## What to do
Your task is to restate every entry below word for word and omit the images.

Records from a data collection:

------------------------------------------------------------

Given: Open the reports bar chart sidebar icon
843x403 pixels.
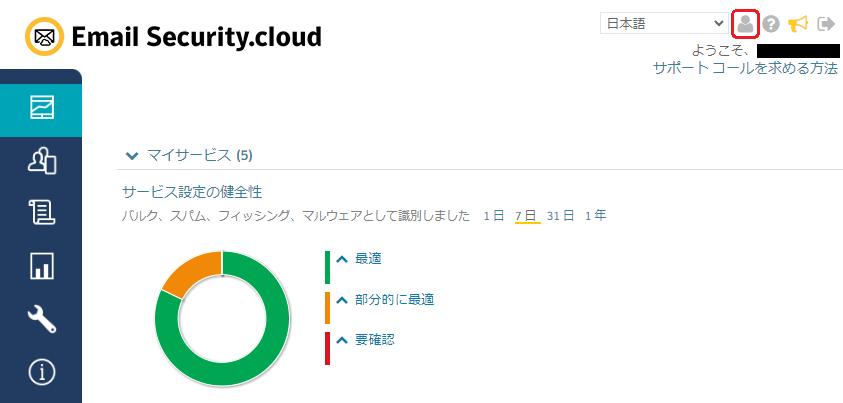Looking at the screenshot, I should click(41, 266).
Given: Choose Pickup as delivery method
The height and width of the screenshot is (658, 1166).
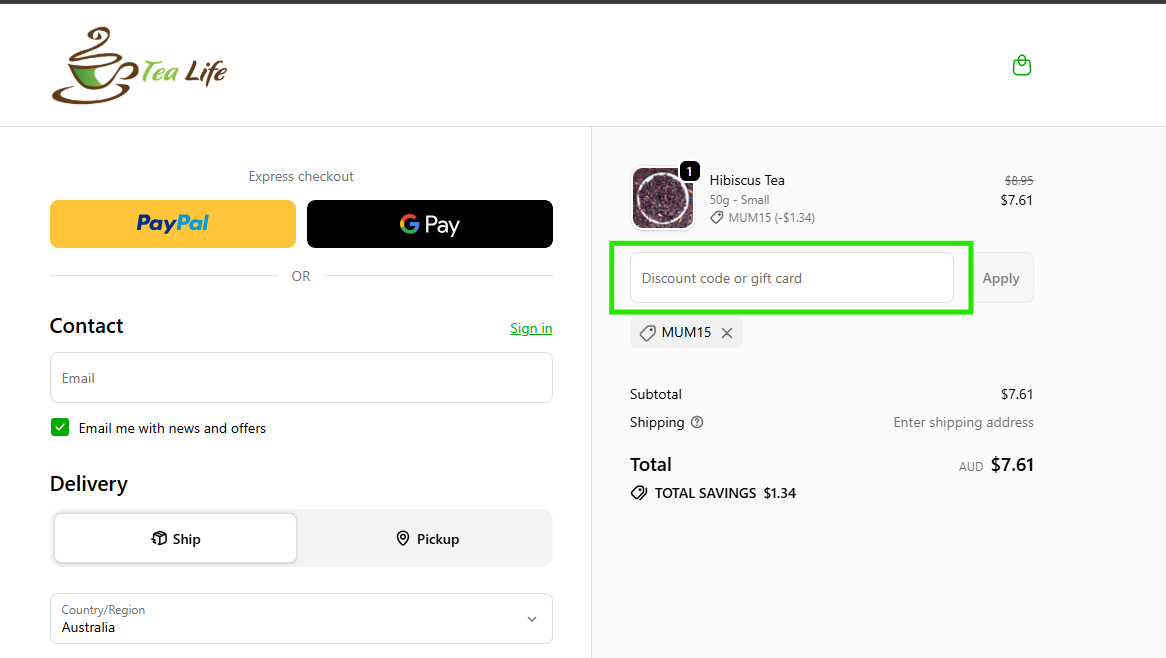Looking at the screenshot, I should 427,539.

------------------------------------------------------------

## Answer box
Given: Open the reports bar chart sidebar icon
843x403 pixels.
Looking at the screenshot, I should click(41, 266).
Given: Choose Pickup as delivery method
The height and width of the screenshot is (658, 1166).
Looking at the screenshot, I should 427,539.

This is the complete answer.